For the last part of the trip I stayed in New York City for two weeks, mostly as a vacation. However, I also visited IBM Watson Research Center for two days, to which I had been invited by David Edelsohn.
The first day I gave the same presentation I had given at Microsoft (with some improvements to the slides), again it was quite well received. The rest of the time I spent in (very fruitful) discussions with various people and teams, among them the Liquid Metal team and the Thorn team.
The second day I met with members of the FIORANO group, who are working on dynamic compilation for dynamic languages and Java.
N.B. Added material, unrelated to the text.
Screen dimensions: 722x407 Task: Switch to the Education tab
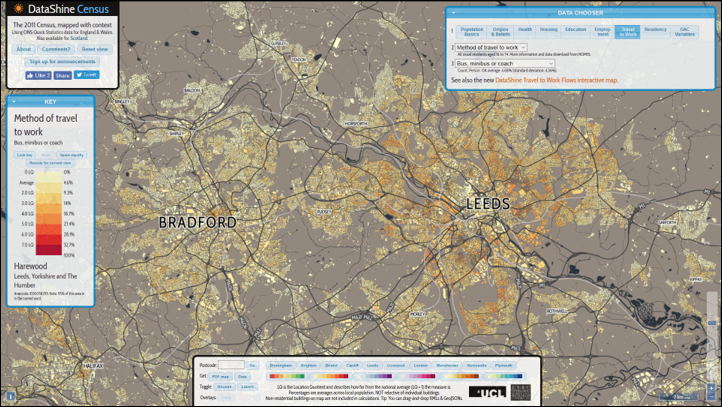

They explored various ways to speed up Python, both by improving the CPython interpreter as well as with JIT compilation techniques.
Another of their projects is to add a trace compiler to IBM's J9 JVM, about which the paper "A Trace-based Java JIT Compiler Retrofitted from a Method-based Compiler" is going to appear at CGO. I discussed tracing JITs with Peng Wu, one of the authors of that paper. Peng tries to systematically look at the various heuristics found in the different VMs that use tracing JITs. This is a very different perspective from the one I usually have, focusing on how to improve PyPy's specific heuristics. Therefore that discussion helped me thinking about the issues more generally.
Another goal of the group is to try to find benchmarks that are representative for typical Python workloads, which is something that has been done very carefully for Java e.g. when developing the DaCapo benchmark suite. The benchmarks that the Python community uses have not been selected in such a careful and measured way, so I think that trying to be more systematic there is a very worthwhile endeavour.